London School of Hygiene & Tropical Medicine, London WC1E 7HT, UK.
Health Policy Plan. 2010 Jul;25(4):328-33. doi: 10.1093/heapol/czq003. Epub 2010 Feb 2.
Tanzania has a policy of free provision of inpatient care for young children in order to promote timely access and thus reduce the current levels of mortality. However, little is known about out-of-pocket costs that may be incurred by families in seeking care for sick children. We conducted this study to identify the magnitude of these costs in relation to family income.
Five hundred and ten caretakers were interviewed on the day of discharge of their child from 11 hospitals in north-east Tanzania. Caretakers were asked to report expenditure related to hospitalization in various categories and family wealth was assessed through reported expenditure in the previous month.
Food (mean US$2.2, median US$1.6), transport (mean US$1.7, median US$0) and medicines (mean US$1.0, median US$0.4) were the leading categories of expenditure, and overall the mean out-of-pocket expenditure was US$5.5 (median US$3.7) per admission. Mean out-of-pocket expenditure was more than 1.5 times higher for households in the highest monthly expenditure quintile compared with those in the lowest. However, this differential was reversed when expenditure was considered as a proportion of family expenditure in the previous month; for the lowest quintile, families spent more than three-quarters of their total monthly expenditure on a single paediatric admission.
Out-of-pocket expenditure on child hospitalization places a considerable burden on poor families. Our findings justify a closer scrutiny of how this expenditure could be reduced, particularly through the provision of adequate food for both children and caretakers and through reducing stock-outs of essential medicines.

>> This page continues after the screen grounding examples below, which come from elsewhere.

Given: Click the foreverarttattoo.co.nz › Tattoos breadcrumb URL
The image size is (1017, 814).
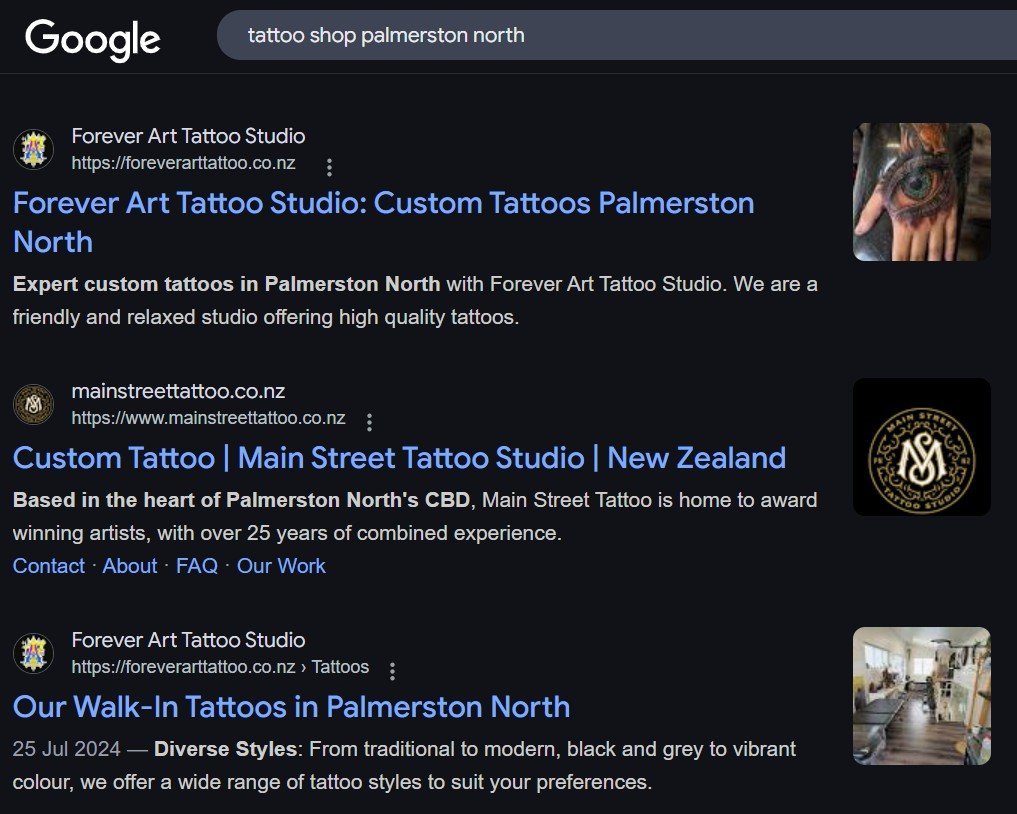Looking at the screenshot, I should click(220, 667).
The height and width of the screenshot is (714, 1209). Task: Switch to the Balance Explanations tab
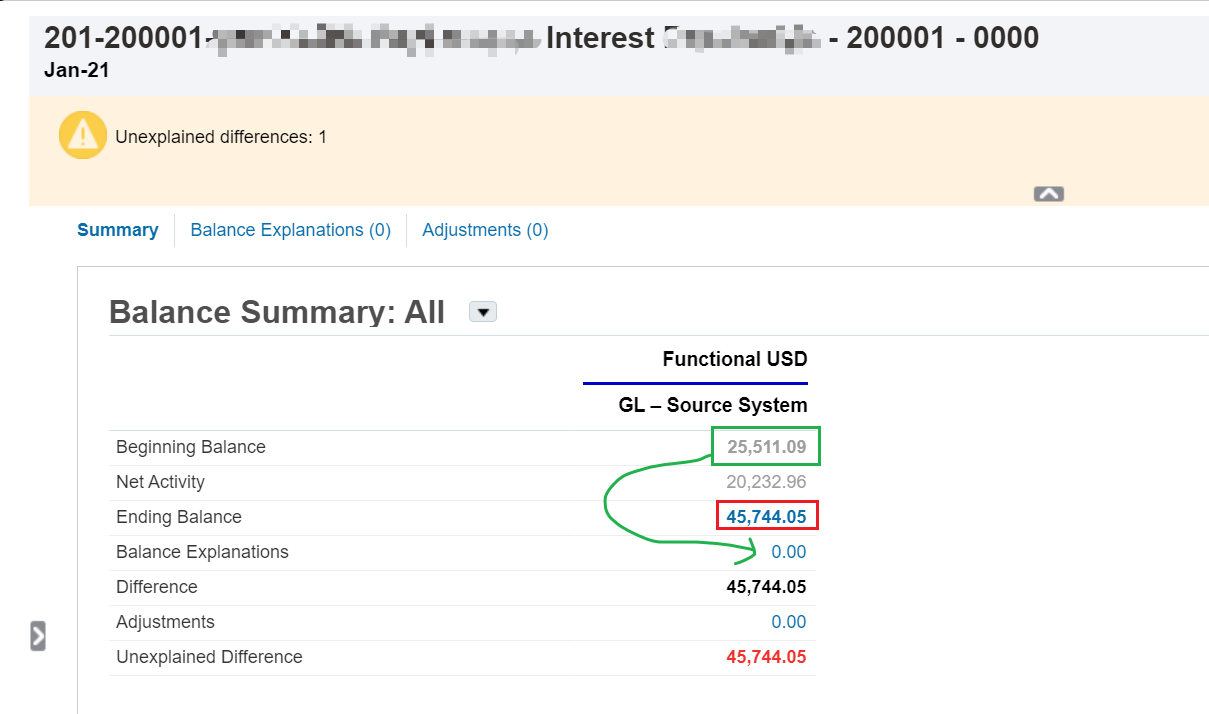291,230
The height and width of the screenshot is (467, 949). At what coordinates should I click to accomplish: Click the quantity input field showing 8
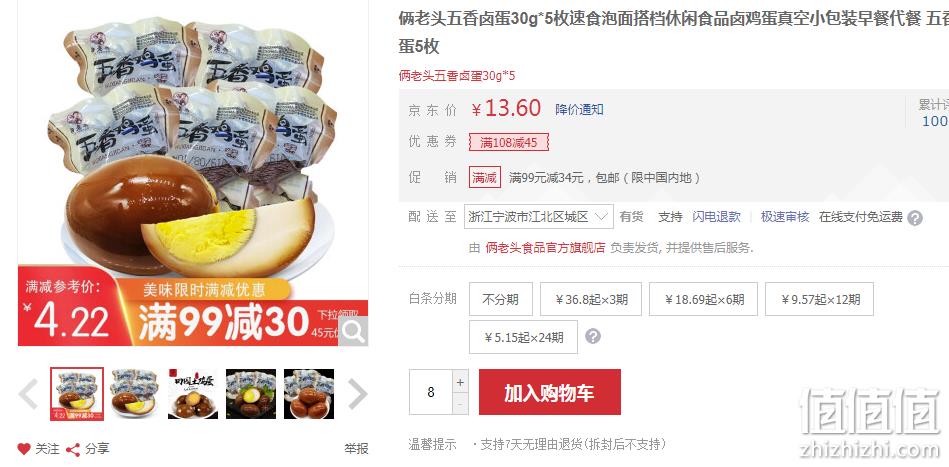[431, 392]
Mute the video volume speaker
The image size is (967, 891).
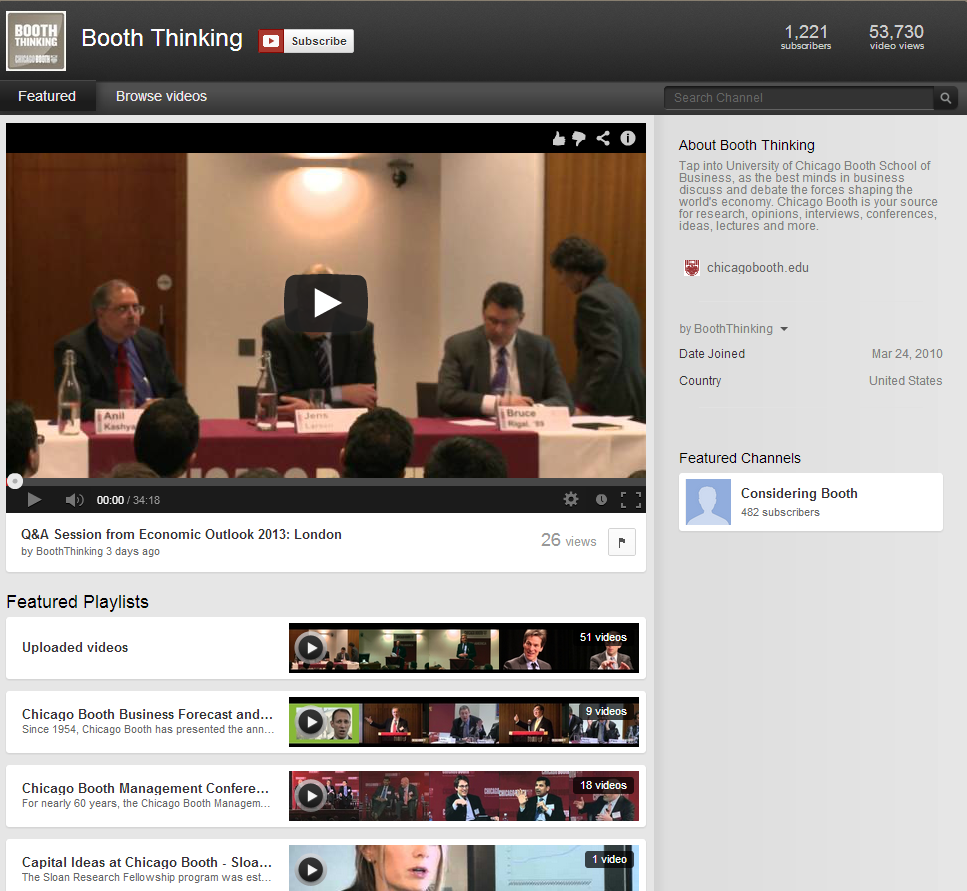[75, 499]
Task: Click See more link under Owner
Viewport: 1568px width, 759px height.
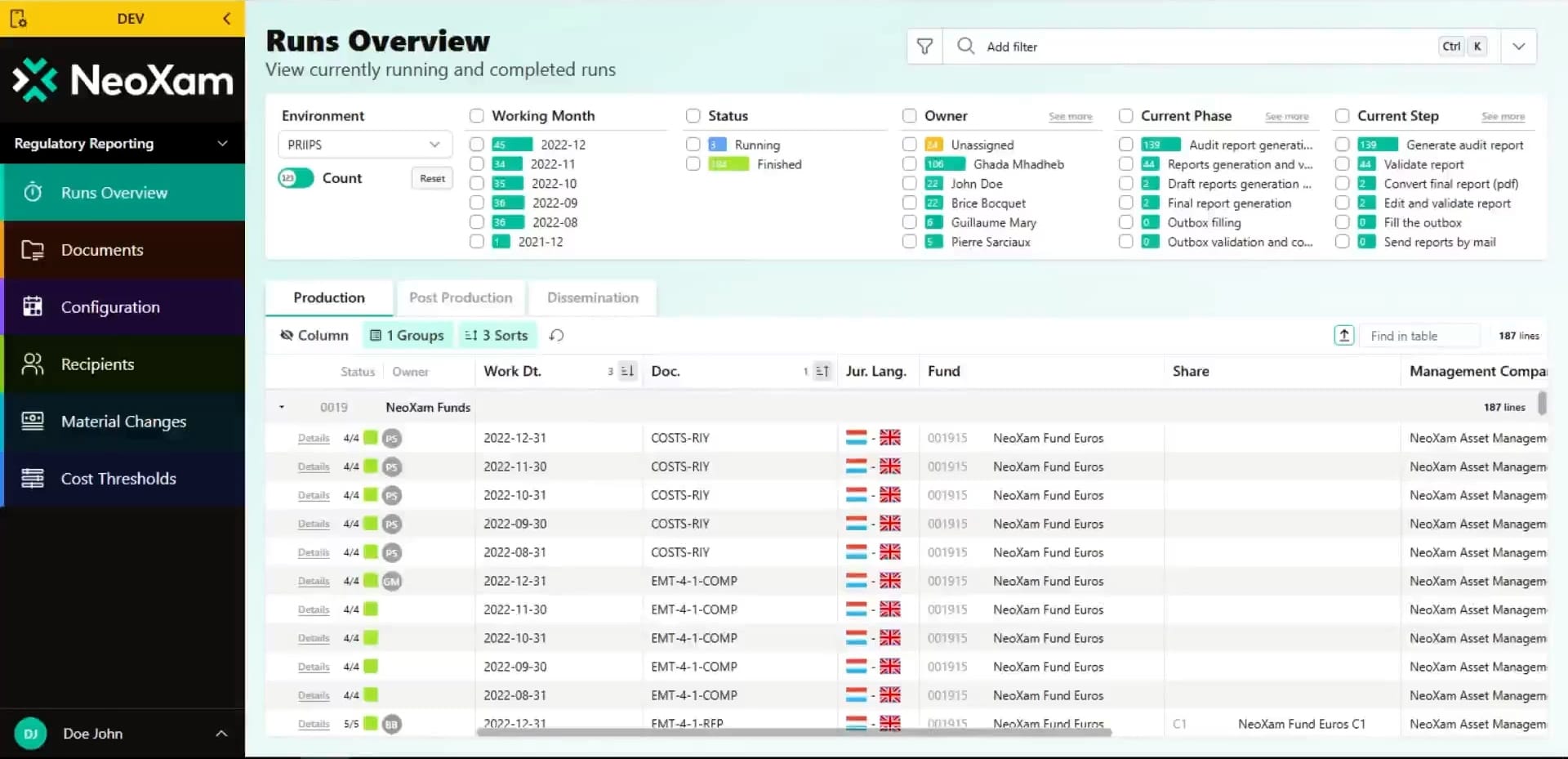Action: coord(1070,117)
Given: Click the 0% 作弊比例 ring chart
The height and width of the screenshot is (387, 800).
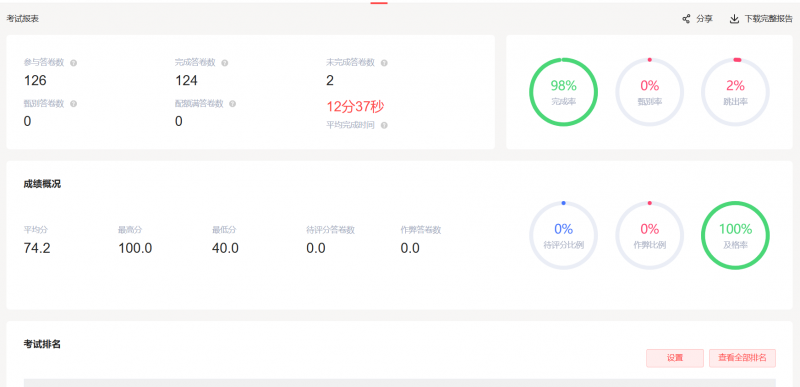Looking at the screenshot, I should click(x=649, y=236).
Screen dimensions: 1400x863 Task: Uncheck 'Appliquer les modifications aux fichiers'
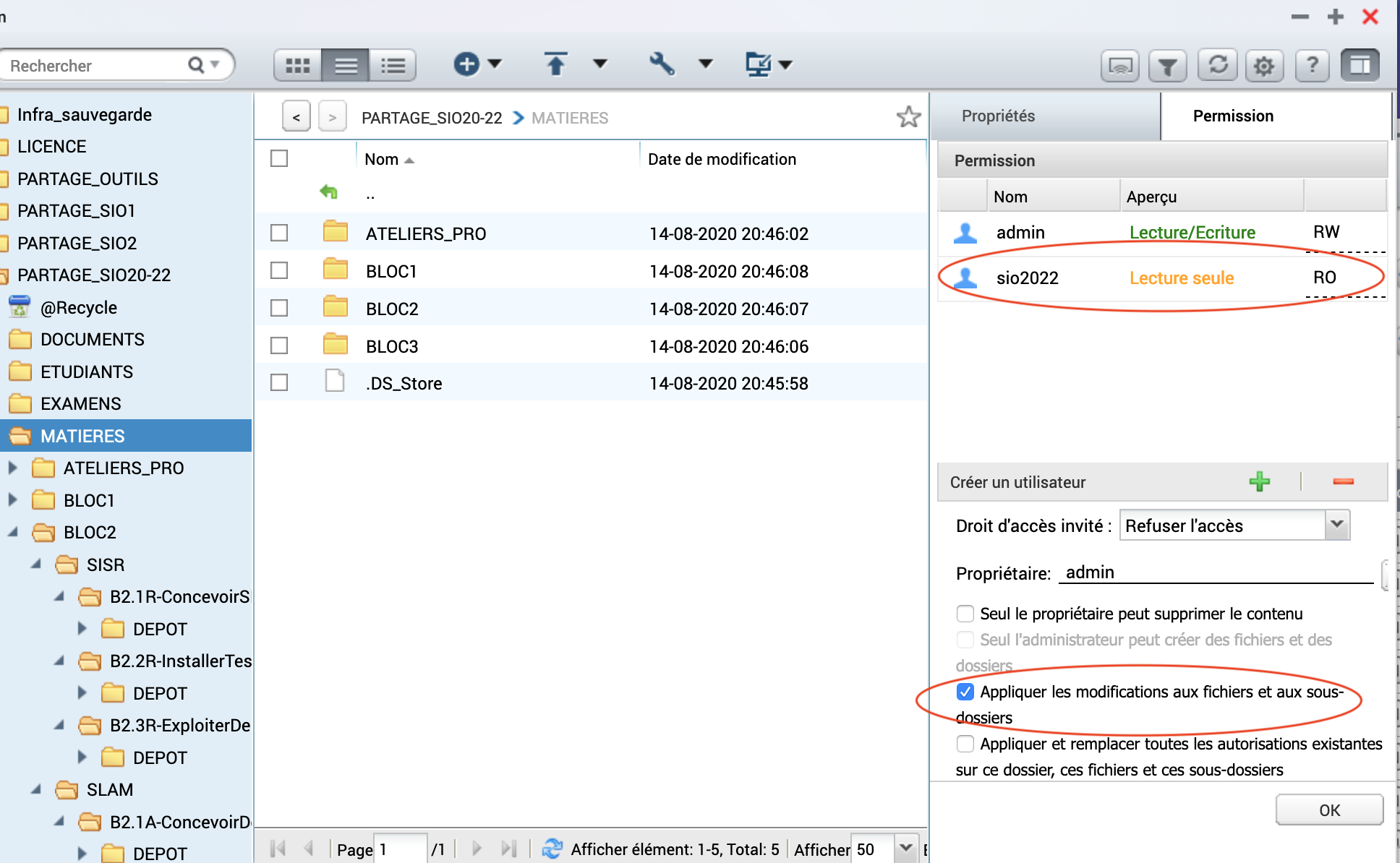965,692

坦桑尼亚实行对婴幼儿住院免费政策,以促进及时获得医疗服务,从而降低当前的死亡率。然而,对于家庭在为患病儿童寻求治疗时可能产生的自费费用知之甚少。我们开展此项研究旨在确定这些费用与家庭收入的关系。
在坦桑尼亚东北部的 11 家医院,我们于患儿出院当天对 510 名照护者进行了访谈。照护者被要求报告住院期间各方面的支出,家庭财富通过前一个月的报告支出进行评估。
食物(平均 2.2 美元,中位数 1.6 美元)、交通(平均 1.7 美元,中位数 0 美元)和药品(平均 1.0 美元,中位数 0.4 美元)是支出的主要类别,总体而言,每次住院的自费支出平均为 5.5 美元(中位数 3.7 美元)。与最低支出五分位数的家庭相比,最高支出五分位数的家庭自费支出平均高出 1.5 倍以上。然而,当支出被视为前一个月家庭支出的比例时,这种差异就会逆转;对于最低五分位数的家庭来说,他们在单次儿科住院治疗上的支出超过了总月支出的四分之三。
儿童住院自费支出给贫困家庭带来了相当大的负担。我们的研究结果表明,需要更仔细地研究如何减少这种支出,特别是通过为儿童和照护者提供充足的食物以及减少基本药物的缺货情况。